Stored data
☆ ☆ ☆ ☆ ☆ ☆ ☆
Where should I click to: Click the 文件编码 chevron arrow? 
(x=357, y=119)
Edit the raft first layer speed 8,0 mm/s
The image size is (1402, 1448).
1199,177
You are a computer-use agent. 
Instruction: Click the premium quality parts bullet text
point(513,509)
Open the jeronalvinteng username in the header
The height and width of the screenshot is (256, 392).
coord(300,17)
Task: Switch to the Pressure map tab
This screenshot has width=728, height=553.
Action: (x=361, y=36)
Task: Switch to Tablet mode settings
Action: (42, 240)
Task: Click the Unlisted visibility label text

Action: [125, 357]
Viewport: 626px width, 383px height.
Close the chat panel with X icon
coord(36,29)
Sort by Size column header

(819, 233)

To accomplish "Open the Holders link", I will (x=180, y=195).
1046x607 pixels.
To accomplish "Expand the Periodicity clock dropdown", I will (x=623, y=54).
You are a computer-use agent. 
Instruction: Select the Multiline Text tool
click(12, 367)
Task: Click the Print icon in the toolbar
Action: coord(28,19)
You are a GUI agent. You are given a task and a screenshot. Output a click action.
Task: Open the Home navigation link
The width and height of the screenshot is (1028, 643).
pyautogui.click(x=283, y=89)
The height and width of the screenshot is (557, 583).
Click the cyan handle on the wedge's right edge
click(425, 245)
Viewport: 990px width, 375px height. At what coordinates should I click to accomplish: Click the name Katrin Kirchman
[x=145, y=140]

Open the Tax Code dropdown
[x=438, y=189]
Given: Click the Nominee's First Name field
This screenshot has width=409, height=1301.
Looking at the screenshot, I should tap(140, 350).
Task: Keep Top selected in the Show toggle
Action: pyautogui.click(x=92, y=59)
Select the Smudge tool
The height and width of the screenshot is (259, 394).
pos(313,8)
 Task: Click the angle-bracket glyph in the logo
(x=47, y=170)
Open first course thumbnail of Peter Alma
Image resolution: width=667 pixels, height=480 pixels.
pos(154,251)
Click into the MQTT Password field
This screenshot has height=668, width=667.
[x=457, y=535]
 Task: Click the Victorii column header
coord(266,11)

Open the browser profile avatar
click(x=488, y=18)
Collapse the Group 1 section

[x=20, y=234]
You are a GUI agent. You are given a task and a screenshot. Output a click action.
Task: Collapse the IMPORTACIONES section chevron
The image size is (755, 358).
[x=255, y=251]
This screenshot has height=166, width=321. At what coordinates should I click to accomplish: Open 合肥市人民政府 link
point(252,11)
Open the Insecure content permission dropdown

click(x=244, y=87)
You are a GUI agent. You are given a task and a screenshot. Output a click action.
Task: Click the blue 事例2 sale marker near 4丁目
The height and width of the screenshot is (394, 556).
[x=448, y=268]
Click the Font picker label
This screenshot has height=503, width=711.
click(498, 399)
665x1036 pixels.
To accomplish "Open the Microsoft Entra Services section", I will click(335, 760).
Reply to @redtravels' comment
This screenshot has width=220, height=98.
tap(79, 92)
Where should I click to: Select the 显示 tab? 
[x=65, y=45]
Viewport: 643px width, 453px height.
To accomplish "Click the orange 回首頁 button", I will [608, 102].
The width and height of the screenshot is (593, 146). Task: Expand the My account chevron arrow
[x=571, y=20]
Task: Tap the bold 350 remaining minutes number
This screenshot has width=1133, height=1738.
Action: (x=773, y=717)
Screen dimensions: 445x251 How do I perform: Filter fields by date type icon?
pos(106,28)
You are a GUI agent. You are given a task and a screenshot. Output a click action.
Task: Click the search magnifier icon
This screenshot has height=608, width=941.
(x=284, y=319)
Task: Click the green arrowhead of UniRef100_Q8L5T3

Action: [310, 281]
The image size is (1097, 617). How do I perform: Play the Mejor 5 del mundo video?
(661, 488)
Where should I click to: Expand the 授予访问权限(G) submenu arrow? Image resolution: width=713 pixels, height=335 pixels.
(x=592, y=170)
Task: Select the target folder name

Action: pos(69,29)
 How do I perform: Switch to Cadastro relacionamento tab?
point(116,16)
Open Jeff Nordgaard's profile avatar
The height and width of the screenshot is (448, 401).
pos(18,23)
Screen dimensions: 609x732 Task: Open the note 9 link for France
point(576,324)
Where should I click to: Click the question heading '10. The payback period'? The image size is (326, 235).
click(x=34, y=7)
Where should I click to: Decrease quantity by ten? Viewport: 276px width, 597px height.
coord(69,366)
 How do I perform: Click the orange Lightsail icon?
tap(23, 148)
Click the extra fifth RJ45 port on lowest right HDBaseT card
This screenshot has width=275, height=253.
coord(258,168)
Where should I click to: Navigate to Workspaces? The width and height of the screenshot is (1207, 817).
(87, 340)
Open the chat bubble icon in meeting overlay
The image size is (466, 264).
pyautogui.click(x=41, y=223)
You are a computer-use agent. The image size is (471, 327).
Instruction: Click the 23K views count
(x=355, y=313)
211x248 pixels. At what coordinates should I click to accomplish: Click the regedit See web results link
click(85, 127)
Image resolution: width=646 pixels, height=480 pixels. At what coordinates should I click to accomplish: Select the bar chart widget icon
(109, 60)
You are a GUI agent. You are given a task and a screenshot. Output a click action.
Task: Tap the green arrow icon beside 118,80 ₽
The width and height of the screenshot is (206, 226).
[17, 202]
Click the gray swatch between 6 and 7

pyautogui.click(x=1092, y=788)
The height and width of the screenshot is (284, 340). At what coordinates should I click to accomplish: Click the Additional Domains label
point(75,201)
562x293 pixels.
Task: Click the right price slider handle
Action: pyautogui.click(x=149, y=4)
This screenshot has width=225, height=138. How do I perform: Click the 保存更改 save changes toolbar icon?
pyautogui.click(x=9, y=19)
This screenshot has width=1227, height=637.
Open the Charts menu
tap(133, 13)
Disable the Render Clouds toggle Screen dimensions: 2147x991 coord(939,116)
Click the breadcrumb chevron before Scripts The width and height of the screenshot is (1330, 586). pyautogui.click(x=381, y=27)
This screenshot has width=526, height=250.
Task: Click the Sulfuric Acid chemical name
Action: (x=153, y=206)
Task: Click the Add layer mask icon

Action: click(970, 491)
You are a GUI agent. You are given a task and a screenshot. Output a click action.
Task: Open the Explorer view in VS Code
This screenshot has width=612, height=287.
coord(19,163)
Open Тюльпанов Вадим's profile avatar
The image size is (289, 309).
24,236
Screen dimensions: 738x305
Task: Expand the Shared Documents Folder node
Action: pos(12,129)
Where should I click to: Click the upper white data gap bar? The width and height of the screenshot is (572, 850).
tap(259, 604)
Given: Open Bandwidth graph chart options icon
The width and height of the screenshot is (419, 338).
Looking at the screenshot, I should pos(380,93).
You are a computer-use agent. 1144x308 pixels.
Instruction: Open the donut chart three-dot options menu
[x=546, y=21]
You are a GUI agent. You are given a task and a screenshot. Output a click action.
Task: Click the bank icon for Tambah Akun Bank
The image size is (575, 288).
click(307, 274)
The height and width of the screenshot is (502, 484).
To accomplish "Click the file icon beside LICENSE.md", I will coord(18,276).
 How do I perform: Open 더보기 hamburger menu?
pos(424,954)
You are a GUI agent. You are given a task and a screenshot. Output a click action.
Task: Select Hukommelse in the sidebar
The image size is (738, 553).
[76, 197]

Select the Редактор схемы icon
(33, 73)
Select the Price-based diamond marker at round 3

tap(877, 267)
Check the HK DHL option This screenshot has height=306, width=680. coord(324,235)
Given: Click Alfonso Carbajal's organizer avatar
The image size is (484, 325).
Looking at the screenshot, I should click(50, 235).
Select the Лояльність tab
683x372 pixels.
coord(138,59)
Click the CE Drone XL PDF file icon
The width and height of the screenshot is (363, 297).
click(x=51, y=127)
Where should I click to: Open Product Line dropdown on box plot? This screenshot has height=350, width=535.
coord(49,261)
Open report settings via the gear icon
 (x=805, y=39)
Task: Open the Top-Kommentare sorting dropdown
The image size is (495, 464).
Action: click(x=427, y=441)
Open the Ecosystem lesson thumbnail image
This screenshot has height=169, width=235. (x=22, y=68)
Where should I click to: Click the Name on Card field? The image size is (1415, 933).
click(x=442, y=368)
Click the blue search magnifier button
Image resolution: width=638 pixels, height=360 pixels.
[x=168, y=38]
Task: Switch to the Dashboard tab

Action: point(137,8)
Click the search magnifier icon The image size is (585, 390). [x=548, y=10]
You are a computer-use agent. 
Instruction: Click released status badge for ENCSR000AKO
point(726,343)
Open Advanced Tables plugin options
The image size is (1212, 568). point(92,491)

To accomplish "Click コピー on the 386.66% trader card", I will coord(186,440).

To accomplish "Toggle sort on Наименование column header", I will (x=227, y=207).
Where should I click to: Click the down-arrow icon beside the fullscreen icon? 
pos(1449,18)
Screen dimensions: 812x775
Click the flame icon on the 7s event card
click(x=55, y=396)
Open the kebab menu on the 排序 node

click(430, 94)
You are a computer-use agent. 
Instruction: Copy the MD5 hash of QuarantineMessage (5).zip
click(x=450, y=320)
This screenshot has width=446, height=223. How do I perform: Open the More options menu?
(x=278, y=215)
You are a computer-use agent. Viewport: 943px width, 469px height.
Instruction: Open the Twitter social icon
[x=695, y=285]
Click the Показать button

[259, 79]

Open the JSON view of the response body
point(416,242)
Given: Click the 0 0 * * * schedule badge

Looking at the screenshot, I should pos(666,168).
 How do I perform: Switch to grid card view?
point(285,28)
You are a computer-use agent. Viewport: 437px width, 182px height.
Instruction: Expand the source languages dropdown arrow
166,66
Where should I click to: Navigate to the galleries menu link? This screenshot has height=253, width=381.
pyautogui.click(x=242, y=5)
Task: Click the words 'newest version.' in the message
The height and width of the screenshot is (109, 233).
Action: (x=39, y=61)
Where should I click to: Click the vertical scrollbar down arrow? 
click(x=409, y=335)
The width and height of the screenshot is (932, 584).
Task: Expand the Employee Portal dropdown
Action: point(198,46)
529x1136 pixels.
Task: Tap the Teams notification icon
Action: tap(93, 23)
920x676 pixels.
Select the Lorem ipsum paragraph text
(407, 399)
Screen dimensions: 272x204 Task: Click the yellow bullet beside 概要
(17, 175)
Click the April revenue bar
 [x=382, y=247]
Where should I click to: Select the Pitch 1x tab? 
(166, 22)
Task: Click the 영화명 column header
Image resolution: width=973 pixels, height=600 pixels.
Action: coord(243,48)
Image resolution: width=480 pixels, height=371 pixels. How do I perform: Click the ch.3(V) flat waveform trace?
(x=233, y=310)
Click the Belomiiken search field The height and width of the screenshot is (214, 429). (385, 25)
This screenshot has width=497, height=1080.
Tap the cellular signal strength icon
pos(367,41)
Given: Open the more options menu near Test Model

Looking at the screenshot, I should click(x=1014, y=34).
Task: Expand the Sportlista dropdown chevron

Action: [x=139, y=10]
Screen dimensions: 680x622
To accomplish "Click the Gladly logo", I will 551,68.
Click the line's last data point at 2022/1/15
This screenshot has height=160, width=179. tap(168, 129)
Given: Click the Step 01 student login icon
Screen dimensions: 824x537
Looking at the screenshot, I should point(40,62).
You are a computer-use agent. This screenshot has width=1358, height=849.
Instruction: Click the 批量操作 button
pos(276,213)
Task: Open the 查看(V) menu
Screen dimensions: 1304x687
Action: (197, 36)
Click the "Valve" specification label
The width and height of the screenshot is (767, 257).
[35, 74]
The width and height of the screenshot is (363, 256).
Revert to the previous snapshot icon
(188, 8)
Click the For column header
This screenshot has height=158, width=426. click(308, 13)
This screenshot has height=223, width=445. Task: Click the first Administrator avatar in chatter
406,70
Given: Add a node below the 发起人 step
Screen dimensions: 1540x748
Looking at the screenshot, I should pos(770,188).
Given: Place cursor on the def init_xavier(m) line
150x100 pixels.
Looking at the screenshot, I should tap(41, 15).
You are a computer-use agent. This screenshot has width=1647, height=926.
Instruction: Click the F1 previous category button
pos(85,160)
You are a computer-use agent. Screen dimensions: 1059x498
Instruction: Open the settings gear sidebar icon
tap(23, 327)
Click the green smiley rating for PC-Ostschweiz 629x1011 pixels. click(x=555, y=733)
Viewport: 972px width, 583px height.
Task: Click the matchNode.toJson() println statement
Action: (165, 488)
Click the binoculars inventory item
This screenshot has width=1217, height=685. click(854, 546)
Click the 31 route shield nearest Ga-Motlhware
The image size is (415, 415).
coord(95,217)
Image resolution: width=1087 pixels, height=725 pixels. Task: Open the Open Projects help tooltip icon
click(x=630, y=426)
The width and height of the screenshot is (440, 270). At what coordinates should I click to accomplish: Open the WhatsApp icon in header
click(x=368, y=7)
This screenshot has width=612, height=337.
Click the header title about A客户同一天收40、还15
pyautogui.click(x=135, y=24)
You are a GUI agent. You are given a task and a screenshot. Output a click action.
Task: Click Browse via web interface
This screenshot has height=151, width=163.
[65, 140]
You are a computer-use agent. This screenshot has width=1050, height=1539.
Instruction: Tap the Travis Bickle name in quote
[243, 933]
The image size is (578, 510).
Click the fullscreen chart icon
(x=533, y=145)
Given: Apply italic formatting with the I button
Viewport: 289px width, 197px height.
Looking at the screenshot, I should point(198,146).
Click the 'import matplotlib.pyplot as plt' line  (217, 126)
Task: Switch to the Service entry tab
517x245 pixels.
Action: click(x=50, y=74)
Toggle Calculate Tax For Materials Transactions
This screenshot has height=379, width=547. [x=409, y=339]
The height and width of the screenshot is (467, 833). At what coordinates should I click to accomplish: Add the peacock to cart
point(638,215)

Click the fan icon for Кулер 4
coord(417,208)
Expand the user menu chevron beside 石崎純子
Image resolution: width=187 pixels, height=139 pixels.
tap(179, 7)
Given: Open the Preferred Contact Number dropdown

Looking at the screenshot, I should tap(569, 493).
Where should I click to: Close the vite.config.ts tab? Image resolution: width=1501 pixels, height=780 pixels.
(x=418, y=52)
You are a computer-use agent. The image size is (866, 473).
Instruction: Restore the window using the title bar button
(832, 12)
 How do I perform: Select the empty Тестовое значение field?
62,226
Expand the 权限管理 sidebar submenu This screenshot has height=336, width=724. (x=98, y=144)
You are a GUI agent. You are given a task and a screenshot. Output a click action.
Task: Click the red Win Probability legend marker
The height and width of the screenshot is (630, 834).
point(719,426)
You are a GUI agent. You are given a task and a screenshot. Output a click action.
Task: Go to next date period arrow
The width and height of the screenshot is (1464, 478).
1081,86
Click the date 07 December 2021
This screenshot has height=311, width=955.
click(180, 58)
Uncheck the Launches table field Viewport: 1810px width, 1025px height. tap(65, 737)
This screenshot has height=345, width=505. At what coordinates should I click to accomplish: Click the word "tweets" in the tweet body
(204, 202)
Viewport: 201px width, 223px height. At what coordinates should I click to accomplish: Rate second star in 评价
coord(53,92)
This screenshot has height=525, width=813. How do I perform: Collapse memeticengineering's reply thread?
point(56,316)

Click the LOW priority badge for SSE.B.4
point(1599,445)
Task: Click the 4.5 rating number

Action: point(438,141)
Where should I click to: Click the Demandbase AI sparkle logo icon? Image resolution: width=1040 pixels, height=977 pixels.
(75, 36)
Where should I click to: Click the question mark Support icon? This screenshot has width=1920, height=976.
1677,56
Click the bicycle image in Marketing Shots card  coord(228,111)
☆ ☆ ☆ ☆ ☆ ☆ ☆
EXERCISE REQUIREMENTS →
If a line in the records above holds the string "search", copy it out.

REPLY TO THE TASK →
Task: Click the search magnifier icon
Click the blue search magnifier button
Click the search magnifier icon The image size is (585, 390). [x=548, y=10]
Click the Belomiiken search field The height and width of the screenshot is (214, 429). (385, 25)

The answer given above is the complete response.